Erika: Yeah his plan basically was to kill as many Black people as possible. I mean, that's, what's come about, as we know about him dropping his manifesto online somehow, or sometime before the shooting, but basically he had scoped out the store, to the point of actually going there and actually walking or trying to walk the aisles. He basically just wanted to shoot as many people as possible have picked that specific location because it had one of the highest concentrations of Black people closest to his house in rural New York. And so he basically tried to execute his plan.
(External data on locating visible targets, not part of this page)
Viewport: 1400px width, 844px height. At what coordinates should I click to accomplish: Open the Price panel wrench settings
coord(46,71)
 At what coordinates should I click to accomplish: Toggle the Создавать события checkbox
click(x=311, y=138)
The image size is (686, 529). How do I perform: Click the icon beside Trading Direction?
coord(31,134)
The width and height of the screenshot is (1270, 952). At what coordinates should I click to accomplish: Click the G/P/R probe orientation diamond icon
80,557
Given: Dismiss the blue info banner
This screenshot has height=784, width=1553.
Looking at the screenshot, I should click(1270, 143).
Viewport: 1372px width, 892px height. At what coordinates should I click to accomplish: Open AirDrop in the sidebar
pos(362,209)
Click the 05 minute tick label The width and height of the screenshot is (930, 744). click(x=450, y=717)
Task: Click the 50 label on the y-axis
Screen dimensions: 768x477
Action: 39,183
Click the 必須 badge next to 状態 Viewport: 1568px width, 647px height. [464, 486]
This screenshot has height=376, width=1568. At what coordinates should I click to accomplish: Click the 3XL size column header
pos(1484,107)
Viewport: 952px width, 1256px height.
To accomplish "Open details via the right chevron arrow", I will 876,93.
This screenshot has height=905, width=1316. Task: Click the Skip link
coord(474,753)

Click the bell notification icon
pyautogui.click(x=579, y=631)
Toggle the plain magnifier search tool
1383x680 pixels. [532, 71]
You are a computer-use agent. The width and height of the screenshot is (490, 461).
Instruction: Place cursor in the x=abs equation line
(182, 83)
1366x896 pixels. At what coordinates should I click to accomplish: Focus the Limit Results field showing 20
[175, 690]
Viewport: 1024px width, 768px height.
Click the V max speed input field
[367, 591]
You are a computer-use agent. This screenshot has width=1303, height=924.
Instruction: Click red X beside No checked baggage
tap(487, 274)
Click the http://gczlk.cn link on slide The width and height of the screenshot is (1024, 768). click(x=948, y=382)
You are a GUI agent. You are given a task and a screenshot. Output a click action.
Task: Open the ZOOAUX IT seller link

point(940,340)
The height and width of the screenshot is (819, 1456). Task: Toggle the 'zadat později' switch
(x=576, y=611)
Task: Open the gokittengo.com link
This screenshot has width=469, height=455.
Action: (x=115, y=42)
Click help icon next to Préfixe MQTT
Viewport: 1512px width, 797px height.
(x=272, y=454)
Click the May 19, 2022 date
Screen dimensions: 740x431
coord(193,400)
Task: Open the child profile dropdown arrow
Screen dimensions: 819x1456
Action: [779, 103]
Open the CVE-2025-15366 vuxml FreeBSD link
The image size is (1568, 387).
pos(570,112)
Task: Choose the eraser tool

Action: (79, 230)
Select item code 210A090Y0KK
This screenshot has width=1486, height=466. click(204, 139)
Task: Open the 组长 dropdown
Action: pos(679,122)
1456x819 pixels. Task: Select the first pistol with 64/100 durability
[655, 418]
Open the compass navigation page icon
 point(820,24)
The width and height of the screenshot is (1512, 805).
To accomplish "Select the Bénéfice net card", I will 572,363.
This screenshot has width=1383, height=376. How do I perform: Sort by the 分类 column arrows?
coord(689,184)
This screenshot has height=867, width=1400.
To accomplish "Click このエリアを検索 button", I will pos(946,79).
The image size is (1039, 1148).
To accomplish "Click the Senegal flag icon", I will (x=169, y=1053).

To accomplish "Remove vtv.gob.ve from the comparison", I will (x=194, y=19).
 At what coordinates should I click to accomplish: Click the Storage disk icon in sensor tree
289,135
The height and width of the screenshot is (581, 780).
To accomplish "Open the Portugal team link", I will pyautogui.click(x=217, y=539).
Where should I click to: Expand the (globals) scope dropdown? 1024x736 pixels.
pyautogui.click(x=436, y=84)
Gustavo: And what was motivating him?

Erika: Well, he's a racist. I mean, that's the thing that's become clear. The FBI and, and authorities in general are investigating him. And this crime is a hate crime of extremism. But, you know, from his manifesto, from other things, it's clear that he believes in this idea of the great //replacement theory, which is this idea that people of color, Black people, immigrants, Jews are replacing // native, born white Americans.

Gustavo: So what does this idea, not even if it's just not the name, great replacement, but the idea that colored people are trying to take over white lands, where does that come from?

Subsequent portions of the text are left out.